- TASK BRIEF -
Output only the lines from the start of the entries through the line holding "Viewport: 666px width, 686px height.". Each line must match the original exactly.

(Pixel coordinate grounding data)
━━━━━━━━━━━━━━━━━━━━━━━━━━━━━━

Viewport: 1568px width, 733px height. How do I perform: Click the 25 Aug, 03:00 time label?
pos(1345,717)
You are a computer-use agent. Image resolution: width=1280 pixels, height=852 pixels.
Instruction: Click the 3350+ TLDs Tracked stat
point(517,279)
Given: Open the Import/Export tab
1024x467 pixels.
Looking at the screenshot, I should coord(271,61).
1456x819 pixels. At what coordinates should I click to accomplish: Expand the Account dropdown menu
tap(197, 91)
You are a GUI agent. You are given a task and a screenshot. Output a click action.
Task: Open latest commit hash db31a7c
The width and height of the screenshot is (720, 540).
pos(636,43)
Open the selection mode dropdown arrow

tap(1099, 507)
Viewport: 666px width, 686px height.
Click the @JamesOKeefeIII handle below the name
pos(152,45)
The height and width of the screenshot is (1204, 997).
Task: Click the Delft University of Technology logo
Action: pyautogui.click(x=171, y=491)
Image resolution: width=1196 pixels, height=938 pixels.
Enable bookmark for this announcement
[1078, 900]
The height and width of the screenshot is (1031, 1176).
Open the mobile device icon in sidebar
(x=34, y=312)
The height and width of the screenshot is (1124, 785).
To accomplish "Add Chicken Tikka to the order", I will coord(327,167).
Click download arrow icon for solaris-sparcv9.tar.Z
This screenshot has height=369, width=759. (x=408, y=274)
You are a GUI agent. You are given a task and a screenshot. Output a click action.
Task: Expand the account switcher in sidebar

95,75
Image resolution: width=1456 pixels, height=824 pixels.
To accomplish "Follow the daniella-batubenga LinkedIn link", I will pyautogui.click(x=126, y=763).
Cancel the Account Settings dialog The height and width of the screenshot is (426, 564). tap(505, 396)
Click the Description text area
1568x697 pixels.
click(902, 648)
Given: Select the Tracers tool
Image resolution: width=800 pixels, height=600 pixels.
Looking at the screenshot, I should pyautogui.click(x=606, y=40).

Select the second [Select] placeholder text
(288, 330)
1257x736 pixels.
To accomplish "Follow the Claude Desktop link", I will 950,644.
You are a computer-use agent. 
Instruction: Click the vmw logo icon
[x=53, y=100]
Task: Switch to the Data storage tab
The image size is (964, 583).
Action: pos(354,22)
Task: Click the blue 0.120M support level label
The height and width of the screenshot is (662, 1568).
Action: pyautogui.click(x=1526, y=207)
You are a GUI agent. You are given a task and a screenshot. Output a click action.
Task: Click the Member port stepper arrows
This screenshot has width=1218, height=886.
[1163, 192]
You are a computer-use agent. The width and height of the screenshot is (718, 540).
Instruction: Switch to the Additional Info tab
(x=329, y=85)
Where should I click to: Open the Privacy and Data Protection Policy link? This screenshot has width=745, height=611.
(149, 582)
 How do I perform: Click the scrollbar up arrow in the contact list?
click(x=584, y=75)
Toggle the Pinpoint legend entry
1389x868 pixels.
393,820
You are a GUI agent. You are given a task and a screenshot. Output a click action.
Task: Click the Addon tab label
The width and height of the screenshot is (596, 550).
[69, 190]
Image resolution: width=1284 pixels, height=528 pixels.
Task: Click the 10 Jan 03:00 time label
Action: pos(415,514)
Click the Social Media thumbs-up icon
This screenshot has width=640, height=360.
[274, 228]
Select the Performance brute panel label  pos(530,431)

━━━━━━━━━━━━━━━━━━━━━━━━━━━━━━

- TASK ANSWER -
Viewport: 1568px width, 733px height. How do I perform: Click the 25 Aug, 03:00 time label?
pos(1345,717)
You are a computer-use agent. Image resolution: width=1280 pixels, height=852 pixels.
Instruction: Click the 3350+ TLDs Tracked stat
point(517,279)
Given: Open the Import/Export tab
1024x467 pixels.
Looking at the screenshot, I should coord(271,61).
1456x819 pixels. At what coordinates should I click to accomplish: Expand the Account dropdown menu
tap(197, 91)
You are a GUI agent. You are given a task and a screenshot. Output a click action.
Task: Open latest commit hash db31a7c
The width and height of the screenshot is (720, 540).
pos(636,43)
Open the selection mode dropdown arrow

tap(1099, 507)
Viewport: 666px width, 686px height.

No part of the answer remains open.